6. Use in subsequent multilingual MT research and benchmark interpretation
Subsequent research has adopted WMT24++ as a broad automatic multilingual test bed. The “TranslateGemma Technical Report” evaluates TranslateGemma on WMT24++ across 55 English→target language pairs using MetricX24 and Comet22, and reports consistent gains over the corresponding Gemma 3 baselines at 27B, 12B, and 4B. On the aggregate WMT24++ results table, the 27B model improves from MetricX 4.037 and Comet22 83.1 for Gemma 3 to MetricX 3.087 and Comet22 84.4 for TranslateGemma; the paper further states that improvements are consistent across all 55 language pairs evaluated (Finkelstein et al., 13 Jan 2026).
WMT24++ has also been used to probe inference methodology rather than only model scale. “Unlocking Reasoning Capability on Machine Translation in LLMs” evaluates several reasoning-oriented LLMs on a 9-language subset of WMT24++—en-ar, en-cs, en-fa, en-fr, en-hi, en-ja, en-ko, en-ru, and en-zh—and reports that explicit generic reasoning degrades average XCOMET-XL in every tested model. The same paper then proposes a structured reasoning framework tailored to translation and reports that post-training with structured reasoning traces yields higher average XCOMET-XL than direct translation fine-tuning on that subset. This suggests that WMT24++ is sufficiently broad to act as a stress test for translation-specific inference strategies rather than only for static model comparisons (Rajaee et al., 16 Feb 2026).
The benchmark has also been used in work on benchmark localization and translation-pipeline quality. “Recovered in Translation: Efficient Pipeline for Automated Translation of Benchmarks and Datasets” evaluates translation pipelines on WMT24++ and FLORES for eight Eastern and Southern European languages, using methods such as USI and T-RANK. The paper reports higher reference-based COMET scores than baseline one-shot translation in multiple WMT24++ directions, including EN→UK, EN→SK, EN→RO, EN→BG, EN→TR, and EN→EL, and argues that translation quality of multilingual benchmarks materially affects downstream model assessment (Yukhymenko et al., 25 Feb 2026).
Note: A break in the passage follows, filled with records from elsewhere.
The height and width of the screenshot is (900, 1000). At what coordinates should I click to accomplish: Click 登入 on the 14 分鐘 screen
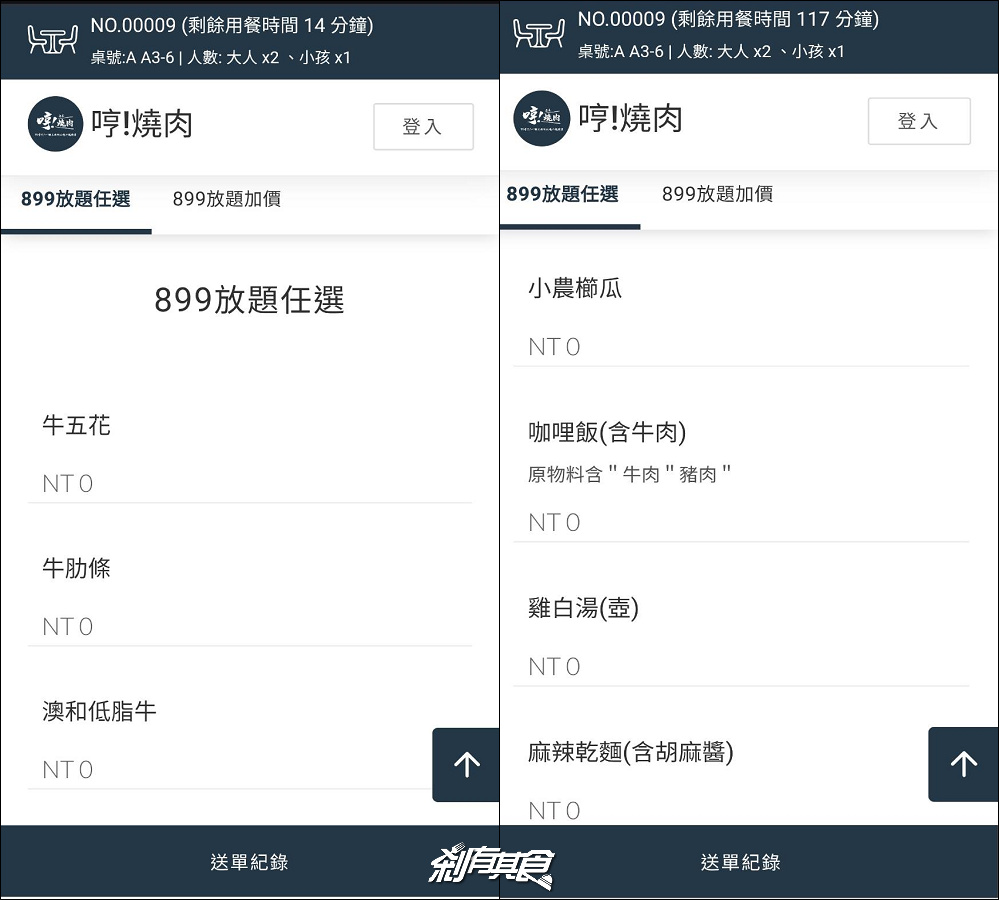coord(422,127)
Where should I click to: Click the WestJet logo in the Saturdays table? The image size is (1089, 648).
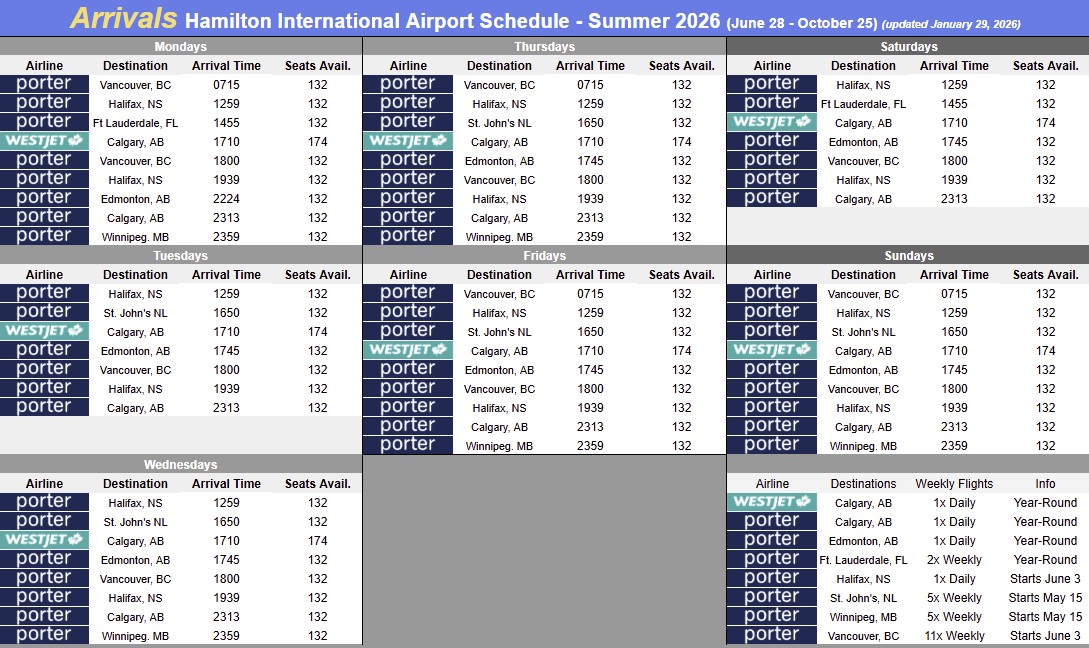(771, 122)
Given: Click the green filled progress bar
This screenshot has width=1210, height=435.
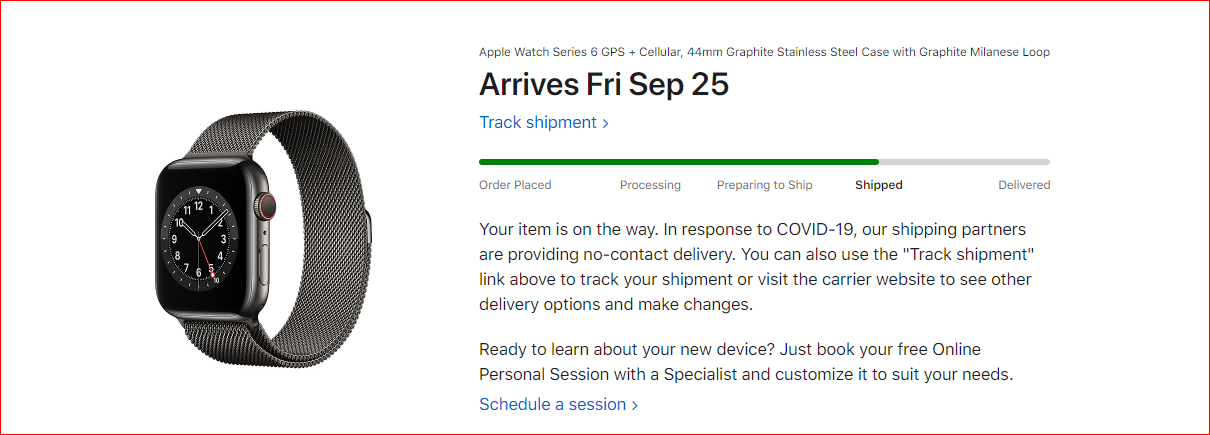Looking at the screenshot, I should coord(679,161).
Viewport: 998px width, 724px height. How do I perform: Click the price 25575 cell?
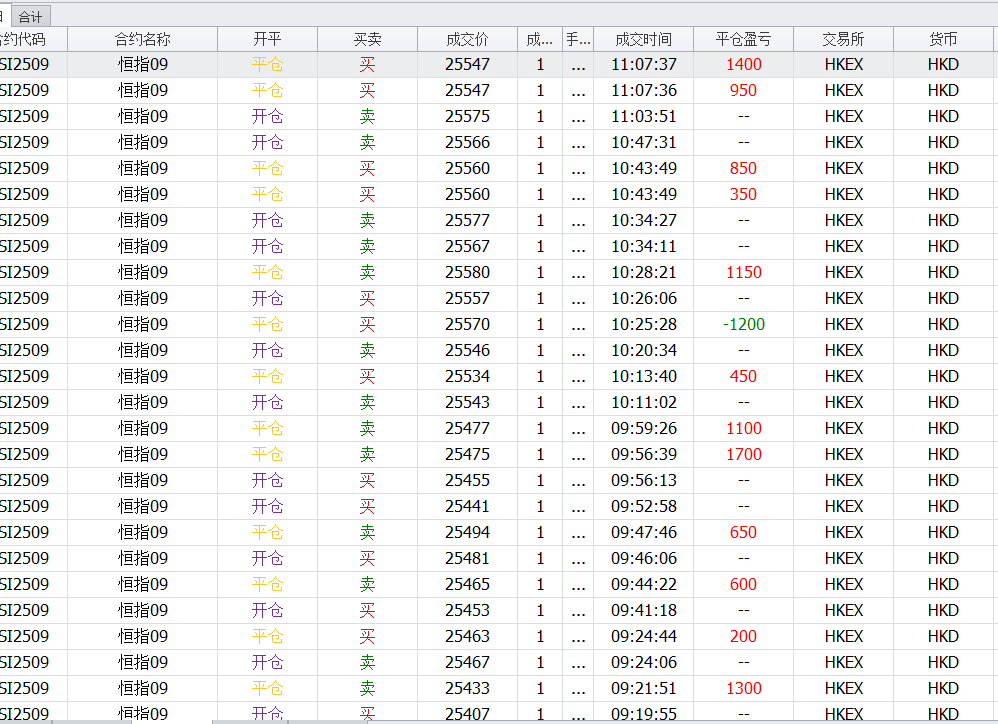467,116
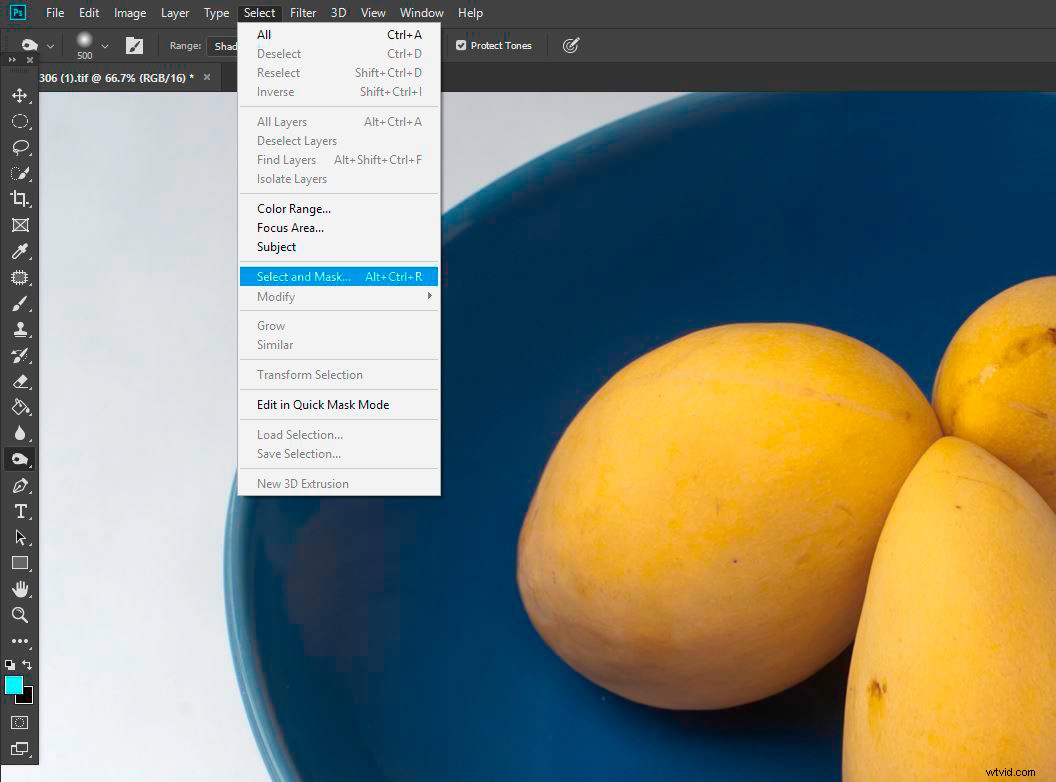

Taken together, these later uses position WMT24++ as a benchmark with two complementary roles. First, it is a multilingual MT evaluation set with unusually broad language and dialect coverage under a shared source inventory. Second, it is a reusable substrate for new evaluation problems, including dialect-sensitive extensions, quality-estimation benchmarks, and studies of evaluation reliability. Its central limitations remain those already identified in the original paper: only English→target directions in the core release, no full human evaluation yet, prompt inconsistency across some LLM evaluations, and the possibility that automatic metrics are biased or insufficiently validated in many of the included languages (Deutsch et al., 18 Feb 2025).